A falta quase absoluta de manifestações plásticas - da pintura corporal à cerâmica -, sempre atribuída ao "esquecimento" da cultura tradicional, pode ser melhor entendida como uma vontade de omitir os signos que, aos olhos dos brancos, os caracterizariam como "índios". Em aldeias afastadas, como a do Iaco, são ainda praticadas.

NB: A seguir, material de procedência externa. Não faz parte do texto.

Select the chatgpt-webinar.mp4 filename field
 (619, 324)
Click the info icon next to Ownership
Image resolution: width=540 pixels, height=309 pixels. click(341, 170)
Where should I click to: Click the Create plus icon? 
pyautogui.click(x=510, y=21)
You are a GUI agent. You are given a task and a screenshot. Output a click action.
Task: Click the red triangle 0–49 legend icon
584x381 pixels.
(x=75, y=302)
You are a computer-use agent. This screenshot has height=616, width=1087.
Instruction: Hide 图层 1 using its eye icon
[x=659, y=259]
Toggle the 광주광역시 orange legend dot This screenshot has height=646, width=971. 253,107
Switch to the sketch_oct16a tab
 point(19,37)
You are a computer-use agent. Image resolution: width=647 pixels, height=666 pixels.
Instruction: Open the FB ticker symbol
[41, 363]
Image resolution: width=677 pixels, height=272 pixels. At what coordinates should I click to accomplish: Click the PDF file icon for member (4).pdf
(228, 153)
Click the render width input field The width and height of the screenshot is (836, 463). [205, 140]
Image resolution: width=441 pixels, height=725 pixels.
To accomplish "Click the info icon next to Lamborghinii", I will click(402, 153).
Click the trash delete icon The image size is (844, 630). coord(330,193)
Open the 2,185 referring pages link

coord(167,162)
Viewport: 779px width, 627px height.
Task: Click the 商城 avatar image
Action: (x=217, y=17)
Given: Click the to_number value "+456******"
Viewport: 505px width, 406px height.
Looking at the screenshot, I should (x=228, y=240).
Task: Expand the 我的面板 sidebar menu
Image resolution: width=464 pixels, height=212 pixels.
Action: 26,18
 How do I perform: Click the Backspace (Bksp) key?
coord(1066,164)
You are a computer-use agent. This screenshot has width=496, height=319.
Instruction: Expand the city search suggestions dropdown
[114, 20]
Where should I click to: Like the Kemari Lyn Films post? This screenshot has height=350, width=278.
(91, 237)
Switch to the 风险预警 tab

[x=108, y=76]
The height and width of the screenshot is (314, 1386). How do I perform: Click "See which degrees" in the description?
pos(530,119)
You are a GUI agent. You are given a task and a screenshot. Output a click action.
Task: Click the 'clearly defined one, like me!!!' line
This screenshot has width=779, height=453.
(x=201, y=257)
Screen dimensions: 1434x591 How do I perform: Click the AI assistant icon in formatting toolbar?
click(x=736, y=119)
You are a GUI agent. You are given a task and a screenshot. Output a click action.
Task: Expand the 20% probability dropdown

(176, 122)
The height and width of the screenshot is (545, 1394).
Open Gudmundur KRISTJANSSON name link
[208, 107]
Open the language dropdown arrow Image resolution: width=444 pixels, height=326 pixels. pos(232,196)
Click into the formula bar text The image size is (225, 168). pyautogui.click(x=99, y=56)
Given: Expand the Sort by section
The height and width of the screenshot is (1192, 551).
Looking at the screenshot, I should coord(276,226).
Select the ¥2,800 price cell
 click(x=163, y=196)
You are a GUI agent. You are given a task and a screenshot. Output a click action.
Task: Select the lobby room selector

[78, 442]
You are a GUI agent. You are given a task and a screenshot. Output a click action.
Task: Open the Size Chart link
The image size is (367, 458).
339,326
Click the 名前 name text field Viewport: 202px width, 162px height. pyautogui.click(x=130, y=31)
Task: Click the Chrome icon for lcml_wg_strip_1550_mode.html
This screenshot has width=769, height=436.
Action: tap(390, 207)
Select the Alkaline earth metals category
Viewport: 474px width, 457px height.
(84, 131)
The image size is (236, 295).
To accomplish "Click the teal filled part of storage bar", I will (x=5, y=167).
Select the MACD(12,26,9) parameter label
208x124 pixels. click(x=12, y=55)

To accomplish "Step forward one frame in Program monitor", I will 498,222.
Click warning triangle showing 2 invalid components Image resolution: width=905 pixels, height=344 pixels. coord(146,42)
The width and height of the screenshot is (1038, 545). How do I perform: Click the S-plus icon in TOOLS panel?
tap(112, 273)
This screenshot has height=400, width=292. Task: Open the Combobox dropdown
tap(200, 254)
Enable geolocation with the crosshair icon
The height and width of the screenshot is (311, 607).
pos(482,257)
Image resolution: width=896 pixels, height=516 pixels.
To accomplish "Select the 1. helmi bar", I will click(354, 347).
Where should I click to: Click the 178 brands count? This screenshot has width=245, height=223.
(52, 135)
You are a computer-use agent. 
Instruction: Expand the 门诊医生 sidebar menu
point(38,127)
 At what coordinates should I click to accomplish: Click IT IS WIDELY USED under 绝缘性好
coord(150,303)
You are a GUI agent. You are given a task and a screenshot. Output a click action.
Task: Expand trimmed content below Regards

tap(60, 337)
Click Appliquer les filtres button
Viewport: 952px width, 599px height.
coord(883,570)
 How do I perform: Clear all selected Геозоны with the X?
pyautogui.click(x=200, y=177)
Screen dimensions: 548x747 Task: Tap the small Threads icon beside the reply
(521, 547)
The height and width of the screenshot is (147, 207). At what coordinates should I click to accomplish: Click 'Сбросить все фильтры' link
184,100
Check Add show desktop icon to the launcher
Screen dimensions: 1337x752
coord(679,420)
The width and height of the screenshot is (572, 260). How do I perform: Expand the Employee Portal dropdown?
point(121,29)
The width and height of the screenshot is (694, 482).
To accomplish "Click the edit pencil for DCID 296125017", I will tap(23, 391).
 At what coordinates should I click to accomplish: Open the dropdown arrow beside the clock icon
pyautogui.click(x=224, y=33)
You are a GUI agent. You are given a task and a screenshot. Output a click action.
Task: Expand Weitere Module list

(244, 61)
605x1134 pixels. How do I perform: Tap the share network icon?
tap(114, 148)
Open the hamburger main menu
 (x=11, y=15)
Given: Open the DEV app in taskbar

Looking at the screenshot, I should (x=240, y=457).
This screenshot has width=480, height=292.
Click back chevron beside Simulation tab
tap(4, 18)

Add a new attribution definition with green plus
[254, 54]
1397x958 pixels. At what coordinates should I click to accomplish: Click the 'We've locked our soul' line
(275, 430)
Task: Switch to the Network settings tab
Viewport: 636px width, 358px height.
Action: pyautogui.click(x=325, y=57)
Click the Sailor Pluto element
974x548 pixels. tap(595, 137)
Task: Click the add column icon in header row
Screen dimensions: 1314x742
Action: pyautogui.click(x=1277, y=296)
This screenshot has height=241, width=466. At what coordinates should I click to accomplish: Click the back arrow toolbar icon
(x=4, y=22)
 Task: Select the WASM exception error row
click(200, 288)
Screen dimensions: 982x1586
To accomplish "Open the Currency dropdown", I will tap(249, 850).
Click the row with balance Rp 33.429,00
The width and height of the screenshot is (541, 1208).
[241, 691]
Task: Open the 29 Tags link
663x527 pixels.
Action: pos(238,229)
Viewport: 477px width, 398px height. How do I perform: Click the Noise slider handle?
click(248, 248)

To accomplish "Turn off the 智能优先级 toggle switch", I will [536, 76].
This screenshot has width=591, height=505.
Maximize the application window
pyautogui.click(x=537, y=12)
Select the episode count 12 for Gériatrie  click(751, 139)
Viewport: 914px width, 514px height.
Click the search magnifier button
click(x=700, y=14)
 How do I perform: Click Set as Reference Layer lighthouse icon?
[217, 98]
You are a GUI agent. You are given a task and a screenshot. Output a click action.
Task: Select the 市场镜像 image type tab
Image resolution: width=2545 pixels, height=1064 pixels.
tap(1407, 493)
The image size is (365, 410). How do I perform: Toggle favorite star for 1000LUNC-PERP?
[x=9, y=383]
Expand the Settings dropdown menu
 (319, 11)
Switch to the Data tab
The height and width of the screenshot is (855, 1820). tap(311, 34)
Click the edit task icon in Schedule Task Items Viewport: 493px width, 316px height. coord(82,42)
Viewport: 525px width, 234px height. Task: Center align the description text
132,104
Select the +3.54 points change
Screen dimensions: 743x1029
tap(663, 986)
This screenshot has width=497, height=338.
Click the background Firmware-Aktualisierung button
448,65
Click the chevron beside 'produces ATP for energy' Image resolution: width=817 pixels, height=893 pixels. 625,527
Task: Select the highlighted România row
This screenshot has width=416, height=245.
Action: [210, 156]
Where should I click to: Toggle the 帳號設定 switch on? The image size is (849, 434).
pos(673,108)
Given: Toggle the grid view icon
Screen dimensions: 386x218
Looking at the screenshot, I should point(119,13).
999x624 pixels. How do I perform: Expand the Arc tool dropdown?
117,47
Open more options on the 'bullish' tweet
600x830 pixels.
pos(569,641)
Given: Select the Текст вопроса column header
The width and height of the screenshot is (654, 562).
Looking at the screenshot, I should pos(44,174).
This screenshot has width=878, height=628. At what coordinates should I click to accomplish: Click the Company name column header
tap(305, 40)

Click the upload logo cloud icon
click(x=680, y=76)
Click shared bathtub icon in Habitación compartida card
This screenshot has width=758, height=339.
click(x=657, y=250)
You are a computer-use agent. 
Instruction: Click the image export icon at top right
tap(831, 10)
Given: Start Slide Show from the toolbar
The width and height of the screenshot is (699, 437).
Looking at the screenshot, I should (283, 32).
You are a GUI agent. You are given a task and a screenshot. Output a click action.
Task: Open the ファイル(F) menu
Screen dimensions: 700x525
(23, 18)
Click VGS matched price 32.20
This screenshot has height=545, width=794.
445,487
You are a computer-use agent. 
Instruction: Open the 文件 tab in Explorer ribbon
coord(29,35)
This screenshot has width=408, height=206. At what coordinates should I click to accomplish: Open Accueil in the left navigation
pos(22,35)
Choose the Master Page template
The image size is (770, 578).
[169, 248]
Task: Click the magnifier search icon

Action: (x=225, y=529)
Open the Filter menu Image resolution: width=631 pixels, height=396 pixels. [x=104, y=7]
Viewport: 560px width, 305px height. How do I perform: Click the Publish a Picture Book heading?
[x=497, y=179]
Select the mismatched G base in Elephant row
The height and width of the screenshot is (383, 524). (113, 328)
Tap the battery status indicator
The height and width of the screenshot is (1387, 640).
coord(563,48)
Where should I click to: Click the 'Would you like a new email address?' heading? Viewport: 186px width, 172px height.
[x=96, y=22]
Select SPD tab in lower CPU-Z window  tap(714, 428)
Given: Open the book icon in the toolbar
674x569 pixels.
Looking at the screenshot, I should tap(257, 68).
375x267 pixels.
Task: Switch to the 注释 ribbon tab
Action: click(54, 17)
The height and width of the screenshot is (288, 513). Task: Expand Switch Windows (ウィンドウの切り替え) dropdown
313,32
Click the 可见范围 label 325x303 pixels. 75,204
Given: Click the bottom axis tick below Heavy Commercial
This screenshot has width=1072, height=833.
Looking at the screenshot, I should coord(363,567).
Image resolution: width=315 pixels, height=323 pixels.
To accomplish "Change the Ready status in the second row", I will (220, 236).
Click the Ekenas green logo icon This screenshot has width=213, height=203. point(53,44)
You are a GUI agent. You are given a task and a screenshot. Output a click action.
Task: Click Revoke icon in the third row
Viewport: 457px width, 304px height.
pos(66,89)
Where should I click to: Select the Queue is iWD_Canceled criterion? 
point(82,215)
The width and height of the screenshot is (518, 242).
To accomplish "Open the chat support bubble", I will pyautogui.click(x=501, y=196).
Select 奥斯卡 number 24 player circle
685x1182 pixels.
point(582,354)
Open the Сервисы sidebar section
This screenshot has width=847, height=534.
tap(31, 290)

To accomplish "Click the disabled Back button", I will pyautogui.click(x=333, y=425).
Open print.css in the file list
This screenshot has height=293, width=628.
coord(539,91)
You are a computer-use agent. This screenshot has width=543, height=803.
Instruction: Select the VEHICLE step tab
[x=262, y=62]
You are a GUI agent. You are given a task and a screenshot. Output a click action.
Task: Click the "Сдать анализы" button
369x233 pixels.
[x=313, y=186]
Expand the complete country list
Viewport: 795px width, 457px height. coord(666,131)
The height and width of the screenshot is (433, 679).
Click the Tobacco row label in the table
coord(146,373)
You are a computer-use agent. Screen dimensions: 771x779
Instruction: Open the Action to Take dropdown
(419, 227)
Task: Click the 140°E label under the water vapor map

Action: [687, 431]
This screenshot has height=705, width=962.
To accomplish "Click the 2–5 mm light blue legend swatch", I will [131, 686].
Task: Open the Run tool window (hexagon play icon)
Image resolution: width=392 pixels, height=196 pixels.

Em troca, a arte oral e musical Yaminawa é muito rica. Além dos belos cantos xamânicos, conhecidos por poucos, homens e mulheres têm seus yamayama (chamados assim pelo bordão que une as estrofes), cantos líricos individuais de teor erótico e apaixonado, que descrevem os sentimentos do autor e as peripécias de sua vida. Eis alguns exemplos (versões livres, baseadas na tradução de Arialdo Correia):

Dorme, filha, cantarei a cantiga
que os nossos sempre cantaram;
para ver os mortos em sonhos;]
para ver o pai voltando da pesca.
Sou infeliz; cresci sem ver meu pai,
só vi estrangeiros.
Meu pai morreu, quero também morrer logo,
e acabarão minhas mágoas.
Mas não irei ao Céu.
Virarei o rosto para não ver o urubu
e ficarei mais embaixo,
lá onde os meus mortos moram.
(Nazaré, aprox. 35 anos)

Canto porque te amo; mas tu me amaste só quando era moça,
quando não havia casa e dormiamos no chão, quando ia embora e voltava nos teus braços chorando.
Mas não gosto de um homem que quer provar todas as mulheres...
...
Meninos devem casar
com uma mulher mais velha, que os faça adormecer;
quando cresçam, gostarão dela.
Infeliz de mim;
meu rosto já está velho, e os meninos não me desejam,
eu queria perguntar às mais novas
o que fazem para atraí-los...
(Luzia, aprox. 45 anos)

Gostava de ti, irmãzinha,
gostava de te ver deitada,
me alegrava tua voz.
Como gostava de ti, irmãzinha –
na hora do amor puxavas meu sexo,
e eu te deitava na madeira mole
da árvore caída: vamos fazer amor
como fazem dois estranhos.
Quando morrer quero
que me enterrem contigo.
(Clementino, aprox. 75 anos)

A narrativa tem um gênero dominante: o dos shedipawó, "histórias dos antigos". Há alguns excelentes narradores, que fazem do relato um espetáculo ritmado, com jogos de vozes e efeitos de som; mas as histórias são conhecidas por todos. As mulheres e mesmo as crianças gostam também de narrar, porém com um repertório em geral restrito a relatos de tema humorístico ou zoológico. Os shedipawó Jaminawá poderiam ser descritos como mitologia historificada: os mesmos acontecimentos que outros povos situam num início dos tempos ou atribuem a seres mais ou menos divinos aparecem em boca dos Jaminawá como aventuras de um antigo, um indivíduo dramático e concreto.

Os Jaminawá parecem pouco interessados na exegese: não há desse modo um discurso articulado a respeito deste ou de outros mundos - além das próprias narrações. Os shedipawo têm três cenários habituais: o fundo das águas, a mata fechada e o céu. O céu Jaminawá é sempre um lugar de decepção: os seres humanos se perdem a caminho dele, as tentativas de estabelecer contato com seus habitantes acabam em fracasso. A selva é o lugar da guerra e das metamorfoses: os seres trocam suas identidades, se devoram e casam entre si; sob cada forma visível há um "espírito" (nhusi, yoshi) capaz de transmigrações. O mundo das águas participa desse mesmo panorama, mas nele põem os Jaminawá o seu olhar mais esperançoso: lá estão as grandes cobras d’água, as Ronoá, que oferecem aos homens suas riquezas: o ferro, as mercadorias, a ayahuasca.